**Problem to work on**:
From the entries below, work out the number of lines that hold the word "agent", and give that number alone.

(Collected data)
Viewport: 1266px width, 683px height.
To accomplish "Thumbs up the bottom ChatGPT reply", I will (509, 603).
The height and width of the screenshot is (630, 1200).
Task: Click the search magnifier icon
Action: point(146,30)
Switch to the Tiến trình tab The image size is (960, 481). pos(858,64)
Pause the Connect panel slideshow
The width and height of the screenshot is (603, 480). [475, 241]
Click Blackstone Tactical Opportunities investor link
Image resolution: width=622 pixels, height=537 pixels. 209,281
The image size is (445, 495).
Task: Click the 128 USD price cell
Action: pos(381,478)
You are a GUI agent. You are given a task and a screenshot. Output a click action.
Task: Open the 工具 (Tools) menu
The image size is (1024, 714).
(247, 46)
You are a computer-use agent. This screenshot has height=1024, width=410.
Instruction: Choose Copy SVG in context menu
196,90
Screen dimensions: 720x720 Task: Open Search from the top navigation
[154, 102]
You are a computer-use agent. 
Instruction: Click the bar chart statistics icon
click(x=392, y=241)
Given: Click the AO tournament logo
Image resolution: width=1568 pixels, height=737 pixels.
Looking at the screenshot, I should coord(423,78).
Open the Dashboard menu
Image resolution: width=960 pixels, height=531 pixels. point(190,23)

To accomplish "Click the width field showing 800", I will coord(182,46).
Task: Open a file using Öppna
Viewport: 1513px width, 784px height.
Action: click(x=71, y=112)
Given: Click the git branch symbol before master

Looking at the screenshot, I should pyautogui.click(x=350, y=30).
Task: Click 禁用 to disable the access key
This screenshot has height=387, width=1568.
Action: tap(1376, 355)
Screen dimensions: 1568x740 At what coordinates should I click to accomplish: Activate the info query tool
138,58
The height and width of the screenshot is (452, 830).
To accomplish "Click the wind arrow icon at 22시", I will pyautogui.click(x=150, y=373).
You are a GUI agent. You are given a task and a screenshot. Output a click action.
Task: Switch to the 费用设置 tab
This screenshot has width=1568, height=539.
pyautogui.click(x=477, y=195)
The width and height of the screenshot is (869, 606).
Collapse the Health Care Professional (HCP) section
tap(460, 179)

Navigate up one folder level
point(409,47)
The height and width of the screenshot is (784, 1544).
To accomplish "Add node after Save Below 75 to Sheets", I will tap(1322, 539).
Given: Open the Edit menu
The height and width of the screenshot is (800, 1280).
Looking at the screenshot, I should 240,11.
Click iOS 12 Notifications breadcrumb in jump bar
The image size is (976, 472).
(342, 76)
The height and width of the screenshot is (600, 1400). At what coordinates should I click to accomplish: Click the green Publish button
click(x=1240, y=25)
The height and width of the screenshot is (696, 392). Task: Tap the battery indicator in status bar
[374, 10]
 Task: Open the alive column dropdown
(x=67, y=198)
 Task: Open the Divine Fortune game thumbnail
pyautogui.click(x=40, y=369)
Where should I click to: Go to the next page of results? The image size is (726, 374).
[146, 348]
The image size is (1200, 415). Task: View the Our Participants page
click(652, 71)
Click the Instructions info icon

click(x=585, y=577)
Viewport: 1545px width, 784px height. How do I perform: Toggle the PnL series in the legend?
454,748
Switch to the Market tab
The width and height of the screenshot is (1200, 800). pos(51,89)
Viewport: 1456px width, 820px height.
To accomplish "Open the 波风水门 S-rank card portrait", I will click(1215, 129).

**Written reply**:
4